Richtgeschwindigkeit ist deutsche Eigenheit
Hintergrund zum Tempolimit

Deutschland ist das einzige Land in Europa, auf dessen Autobahnen keine generelle Geschwindigkeitsbegrenzung gilt - sondern nur eine „Richtgeschwindigkeit“ von 130 Stundenkilometern. Das will die SPD ändern.

HB BERLIN. Die Richtgeschwindigkeit wurde versuchsweise 1974 und endgültig im Dezember 1978 eingeführt. Damit wurden verschiedene Vorstöße, auf den Autobahnen ein Tempolimit von 100 km/h zu verhängen, zu den Akten gelegt. Allerdings ging der Streit über eine Geschwindigkeitsgrenze - heute sind vor allem 120 oder 130 Stundenkilometer im Gespräch - auch nach der Entscheidung für die Richtgeschwindigkeit weiter.

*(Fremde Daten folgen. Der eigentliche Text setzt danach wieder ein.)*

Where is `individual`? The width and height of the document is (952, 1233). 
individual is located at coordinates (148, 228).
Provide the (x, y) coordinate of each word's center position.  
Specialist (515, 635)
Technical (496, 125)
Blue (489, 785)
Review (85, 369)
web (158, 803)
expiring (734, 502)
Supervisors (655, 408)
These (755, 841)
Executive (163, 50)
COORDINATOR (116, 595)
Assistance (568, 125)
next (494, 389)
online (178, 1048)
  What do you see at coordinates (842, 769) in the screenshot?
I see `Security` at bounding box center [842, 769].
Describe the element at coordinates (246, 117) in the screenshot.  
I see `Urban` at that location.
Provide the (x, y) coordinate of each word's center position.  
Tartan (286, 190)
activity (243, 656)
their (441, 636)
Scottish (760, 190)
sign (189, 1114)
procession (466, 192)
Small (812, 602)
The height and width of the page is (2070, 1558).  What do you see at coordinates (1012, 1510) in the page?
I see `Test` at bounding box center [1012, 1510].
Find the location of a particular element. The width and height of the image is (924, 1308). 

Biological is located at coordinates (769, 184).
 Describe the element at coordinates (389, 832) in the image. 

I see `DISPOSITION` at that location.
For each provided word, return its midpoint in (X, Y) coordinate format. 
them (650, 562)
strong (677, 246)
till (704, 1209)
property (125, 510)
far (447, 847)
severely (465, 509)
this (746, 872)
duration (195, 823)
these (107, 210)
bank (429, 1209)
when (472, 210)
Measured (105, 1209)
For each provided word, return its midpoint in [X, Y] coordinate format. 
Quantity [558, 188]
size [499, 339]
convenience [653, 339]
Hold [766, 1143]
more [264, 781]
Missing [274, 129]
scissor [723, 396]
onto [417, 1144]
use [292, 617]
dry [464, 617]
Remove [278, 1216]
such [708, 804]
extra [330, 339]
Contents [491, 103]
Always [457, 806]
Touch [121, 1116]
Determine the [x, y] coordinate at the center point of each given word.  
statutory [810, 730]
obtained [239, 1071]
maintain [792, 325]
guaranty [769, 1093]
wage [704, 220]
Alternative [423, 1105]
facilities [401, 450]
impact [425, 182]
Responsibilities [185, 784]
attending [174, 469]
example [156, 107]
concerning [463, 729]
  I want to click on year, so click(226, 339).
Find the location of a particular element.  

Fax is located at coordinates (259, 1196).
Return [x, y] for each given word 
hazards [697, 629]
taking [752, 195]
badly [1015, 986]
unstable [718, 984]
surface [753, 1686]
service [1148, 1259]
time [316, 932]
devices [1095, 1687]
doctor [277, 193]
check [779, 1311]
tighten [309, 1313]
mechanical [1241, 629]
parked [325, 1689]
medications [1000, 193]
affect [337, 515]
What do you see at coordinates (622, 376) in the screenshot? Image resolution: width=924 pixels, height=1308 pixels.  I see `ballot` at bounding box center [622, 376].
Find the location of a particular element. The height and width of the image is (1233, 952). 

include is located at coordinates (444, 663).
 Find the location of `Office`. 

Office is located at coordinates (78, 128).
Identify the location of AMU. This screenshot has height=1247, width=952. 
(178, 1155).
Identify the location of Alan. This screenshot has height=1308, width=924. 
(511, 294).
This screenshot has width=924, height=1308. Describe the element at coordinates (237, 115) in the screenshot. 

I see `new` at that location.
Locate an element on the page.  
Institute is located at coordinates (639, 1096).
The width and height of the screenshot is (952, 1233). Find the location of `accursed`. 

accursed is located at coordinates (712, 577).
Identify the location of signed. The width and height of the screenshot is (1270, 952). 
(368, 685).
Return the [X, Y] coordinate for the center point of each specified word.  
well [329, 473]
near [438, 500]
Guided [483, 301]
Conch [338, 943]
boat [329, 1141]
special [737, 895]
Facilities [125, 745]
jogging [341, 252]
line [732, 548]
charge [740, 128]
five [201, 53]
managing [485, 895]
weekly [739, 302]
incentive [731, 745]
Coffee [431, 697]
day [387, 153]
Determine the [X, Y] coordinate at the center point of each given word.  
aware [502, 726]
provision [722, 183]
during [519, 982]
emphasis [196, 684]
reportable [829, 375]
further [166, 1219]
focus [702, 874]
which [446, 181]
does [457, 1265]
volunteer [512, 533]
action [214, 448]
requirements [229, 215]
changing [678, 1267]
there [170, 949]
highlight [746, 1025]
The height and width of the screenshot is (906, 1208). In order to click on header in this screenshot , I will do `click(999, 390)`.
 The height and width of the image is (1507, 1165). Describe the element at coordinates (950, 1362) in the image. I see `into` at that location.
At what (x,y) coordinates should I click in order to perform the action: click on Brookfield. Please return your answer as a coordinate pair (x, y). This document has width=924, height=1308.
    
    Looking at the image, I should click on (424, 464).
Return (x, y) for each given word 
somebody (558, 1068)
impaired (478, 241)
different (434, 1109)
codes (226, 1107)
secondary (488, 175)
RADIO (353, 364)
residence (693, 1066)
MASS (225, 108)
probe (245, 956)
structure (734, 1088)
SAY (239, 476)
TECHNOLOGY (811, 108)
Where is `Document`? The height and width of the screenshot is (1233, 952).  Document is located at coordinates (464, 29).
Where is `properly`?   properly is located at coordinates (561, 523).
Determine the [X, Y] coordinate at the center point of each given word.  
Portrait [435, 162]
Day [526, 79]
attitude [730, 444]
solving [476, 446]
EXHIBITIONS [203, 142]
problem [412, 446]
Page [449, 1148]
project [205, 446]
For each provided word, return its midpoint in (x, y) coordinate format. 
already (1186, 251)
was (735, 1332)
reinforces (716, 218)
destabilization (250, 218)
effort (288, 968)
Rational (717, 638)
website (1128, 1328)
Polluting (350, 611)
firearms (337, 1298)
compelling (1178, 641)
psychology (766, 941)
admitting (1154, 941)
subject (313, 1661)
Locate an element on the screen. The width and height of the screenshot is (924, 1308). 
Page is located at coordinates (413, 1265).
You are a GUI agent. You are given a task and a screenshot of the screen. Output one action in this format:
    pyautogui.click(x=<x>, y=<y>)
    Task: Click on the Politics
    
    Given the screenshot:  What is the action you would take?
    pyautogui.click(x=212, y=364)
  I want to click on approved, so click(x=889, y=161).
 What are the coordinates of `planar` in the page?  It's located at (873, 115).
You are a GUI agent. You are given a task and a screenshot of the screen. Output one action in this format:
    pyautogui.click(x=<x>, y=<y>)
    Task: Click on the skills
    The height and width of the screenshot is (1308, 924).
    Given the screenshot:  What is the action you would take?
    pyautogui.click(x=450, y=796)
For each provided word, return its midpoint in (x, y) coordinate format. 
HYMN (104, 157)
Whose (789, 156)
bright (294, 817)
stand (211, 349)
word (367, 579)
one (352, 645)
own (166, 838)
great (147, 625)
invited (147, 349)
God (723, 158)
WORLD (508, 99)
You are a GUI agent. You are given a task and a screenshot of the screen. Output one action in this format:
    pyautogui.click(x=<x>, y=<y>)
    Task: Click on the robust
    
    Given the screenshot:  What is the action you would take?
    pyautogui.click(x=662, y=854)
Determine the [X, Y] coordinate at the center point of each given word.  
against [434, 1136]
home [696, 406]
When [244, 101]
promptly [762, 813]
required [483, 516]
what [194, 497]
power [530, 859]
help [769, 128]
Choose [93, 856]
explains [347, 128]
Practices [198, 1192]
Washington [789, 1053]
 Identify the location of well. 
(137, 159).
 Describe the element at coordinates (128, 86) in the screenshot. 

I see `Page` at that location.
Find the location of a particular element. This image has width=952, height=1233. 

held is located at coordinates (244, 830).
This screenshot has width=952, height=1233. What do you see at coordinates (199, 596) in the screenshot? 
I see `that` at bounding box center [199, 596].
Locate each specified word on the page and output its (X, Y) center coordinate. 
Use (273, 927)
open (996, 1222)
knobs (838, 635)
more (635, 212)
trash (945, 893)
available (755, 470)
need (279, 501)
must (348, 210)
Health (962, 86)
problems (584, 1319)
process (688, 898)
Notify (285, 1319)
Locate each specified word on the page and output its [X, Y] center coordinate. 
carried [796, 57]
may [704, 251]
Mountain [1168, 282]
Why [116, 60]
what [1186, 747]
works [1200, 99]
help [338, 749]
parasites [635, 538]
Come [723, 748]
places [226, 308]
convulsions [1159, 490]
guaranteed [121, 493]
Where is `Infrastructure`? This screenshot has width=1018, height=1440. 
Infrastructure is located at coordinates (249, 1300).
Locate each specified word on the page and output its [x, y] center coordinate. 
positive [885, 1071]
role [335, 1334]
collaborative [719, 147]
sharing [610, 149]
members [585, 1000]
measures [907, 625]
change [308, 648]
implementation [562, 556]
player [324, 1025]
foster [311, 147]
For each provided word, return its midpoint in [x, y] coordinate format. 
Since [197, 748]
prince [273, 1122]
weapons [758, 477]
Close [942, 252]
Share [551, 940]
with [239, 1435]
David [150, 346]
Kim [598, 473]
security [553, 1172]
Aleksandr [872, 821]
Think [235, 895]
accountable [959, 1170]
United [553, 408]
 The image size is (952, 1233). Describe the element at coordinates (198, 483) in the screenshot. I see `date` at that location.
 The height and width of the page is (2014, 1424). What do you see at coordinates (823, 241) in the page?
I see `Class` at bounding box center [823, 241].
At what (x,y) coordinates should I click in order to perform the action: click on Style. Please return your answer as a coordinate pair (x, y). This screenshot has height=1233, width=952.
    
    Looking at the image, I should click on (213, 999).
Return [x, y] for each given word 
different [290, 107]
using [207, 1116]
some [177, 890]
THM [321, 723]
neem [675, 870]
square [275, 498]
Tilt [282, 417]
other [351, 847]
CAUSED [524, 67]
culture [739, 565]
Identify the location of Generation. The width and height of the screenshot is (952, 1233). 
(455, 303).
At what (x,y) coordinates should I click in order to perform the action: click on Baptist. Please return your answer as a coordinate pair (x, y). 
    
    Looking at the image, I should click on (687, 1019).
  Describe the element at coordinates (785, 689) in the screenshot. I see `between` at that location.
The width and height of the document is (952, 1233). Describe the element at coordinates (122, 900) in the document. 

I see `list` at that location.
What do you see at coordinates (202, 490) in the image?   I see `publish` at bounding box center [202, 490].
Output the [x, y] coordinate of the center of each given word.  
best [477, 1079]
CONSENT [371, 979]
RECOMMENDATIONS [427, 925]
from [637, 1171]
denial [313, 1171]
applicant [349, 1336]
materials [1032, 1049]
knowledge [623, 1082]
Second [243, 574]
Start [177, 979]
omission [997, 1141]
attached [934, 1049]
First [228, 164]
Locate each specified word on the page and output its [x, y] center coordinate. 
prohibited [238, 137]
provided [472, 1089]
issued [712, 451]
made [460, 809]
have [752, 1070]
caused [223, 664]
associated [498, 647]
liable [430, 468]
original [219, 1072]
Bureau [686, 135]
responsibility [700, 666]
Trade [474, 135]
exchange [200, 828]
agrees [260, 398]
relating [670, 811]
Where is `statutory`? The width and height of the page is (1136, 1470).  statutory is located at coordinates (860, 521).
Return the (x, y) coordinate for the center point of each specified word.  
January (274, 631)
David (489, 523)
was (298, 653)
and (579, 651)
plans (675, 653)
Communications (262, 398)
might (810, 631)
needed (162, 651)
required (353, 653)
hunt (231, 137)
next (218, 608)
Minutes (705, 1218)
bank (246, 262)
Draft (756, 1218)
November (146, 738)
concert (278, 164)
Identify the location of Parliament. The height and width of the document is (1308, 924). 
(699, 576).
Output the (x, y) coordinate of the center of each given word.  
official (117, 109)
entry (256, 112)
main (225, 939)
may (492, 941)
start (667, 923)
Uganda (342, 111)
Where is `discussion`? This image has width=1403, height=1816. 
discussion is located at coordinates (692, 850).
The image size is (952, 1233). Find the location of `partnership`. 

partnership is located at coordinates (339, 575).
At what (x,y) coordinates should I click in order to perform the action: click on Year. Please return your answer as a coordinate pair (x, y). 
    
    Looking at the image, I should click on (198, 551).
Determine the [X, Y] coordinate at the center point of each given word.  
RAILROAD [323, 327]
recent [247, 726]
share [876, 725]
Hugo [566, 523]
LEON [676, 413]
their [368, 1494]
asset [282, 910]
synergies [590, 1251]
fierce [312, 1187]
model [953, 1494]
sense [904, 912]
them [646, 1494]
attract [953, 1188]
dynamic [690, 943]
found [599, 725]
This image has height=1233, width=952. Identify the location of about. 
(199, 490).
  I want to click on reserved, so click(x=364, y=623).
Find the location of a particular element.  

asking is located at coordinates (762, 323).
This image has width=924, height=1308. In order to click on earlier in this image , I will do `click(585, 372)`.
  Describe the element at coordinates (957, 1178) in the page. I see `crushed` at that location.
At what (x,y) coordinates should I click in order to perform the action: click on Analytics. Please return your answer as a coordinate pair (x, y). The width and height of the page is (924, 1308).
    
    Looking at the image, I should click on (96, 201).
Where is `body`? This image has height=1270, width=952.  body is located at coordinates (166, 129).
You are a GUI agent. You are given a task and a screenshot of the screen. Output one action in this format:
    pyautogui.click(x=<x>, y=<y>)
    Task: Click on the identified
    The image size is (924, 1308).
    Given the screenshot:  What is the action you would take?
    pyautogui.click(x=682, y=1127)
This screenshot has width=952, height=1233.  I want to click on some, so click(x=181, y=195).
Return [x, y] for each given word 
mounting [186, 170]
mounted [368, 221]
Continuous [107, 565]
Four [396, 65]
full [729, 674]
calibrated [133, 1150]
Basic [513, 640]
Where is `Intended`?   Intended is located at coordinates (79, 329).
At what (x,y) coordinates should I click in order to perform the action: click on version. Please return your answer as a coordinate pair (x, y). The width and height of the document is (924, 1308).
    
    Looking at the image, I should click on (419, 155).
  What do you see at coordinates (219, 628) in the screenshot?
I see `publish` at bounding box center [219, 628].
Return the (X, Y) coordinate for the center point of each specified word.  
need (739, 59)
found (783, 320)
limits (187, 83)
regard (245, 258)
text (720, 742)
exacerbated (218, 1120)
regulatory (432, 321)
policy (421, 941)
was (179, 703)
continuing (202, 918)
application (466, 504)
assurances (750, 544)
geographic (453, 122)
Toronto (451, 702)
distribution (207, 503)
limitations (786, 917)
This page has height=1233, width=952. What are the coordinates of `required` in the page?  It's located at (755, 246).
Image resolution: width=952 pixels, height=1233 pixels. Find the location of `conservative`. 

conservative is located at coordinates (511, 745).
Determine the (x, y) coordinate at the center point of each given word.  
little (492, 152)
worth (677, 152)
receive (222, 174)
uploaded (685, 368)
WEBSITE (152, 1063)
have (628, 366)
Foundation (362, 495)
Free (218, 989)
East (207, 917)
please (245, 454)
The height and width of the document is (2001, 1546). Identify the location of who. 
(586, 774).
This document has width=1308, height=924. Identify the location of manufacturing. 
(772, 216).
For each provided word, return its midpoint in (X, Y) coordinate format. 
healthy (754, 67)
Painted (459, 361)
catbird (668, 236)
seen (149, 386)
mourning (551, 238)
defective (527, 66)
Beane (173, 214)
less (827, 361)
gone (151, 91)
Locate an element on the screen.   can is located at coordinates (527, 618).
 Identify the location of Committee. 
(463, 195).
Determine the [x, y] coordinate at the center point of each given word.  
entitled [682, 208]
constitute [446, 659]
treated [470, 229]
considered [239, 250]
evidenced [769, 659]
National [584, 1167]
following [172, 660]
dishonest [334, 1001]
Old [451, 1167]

Die SPD-Delegierten sprachen sich auf ihrem Hamburger Parteitag erneut für eine generelle Geschwindigkeitsbegrenzung auf Autobahnen von 130 Stundenkilometern aus. Dieser Wert entspricht auch der Richtgeschwindigkeit, die empfohlen wird. In vielen europäischen Ländern heißt es immerhin bereits Fuß vom Gas: In Norwegen darf auf Autobahnen nicht schneller als 90 km/h gefahren werden, in Schweden 110 km/h und Großbritannien 112 km/h.

Allerdings gibt es nach Angaben von Bundesverkehrsminister Wolfgang Tiefensee in Deutschland eine Beschränkung der Höchstgeschwindigkeit auf etwa 30 Prozent des Autobahnnetzes. In Ortschaften gilt ohnehin wie in den meisten europäischen Ländern eine Höchstgeschwindigkeit von 50 Stundenkilometern. Außerhalb von Ortschaften darf in der Bundesrepublik Tempo 100 gefahren werden. Das kann unter Umständen schon zu schnell sein: 60 Prozent der tödlichen Verkehrsunfälle ereignen sich durchschnittlich auf Landstraßen. Statistisch gesehen sind Autobahnen die sichersten Verkehrswege - nur etwa jeder achte Verkehrstote starb bei einem Unfall auf einer solchen Strecke.

Das Thema Tempolimit wird seit Jahren sehr emotional diskutiert. Befürworter verweisen auf die Verkehrssicherheit und Umweltaspekte. Dagegen halten etwa Automobilverbände so genannte Verkehrsbeeinflussungsanlagen für effizienter als ein starres Tempolimit. Sie geben eine an die jeweilige Verkehrssituation angepasste Höchstgeschwindigkeit vor, die etwa bei schlechtem Wetter anders sein kann als bei gutem. Auf knapp zehn Prozent des 12 200 Kilometer umfassenden Autobahnnetzes sind solche Systeme bereits installiert. Laut einer Studie des Auto Clubs Europa (ACE) kann solches „Geschwindigkeitsmanagement“ zu einem Rückgang bis 30 Prozent der Unfälle auf Autobahnen führen und die Umweltwelt entlasten, weil Staus und unnötige Schadstoffemissionen vermieden würden.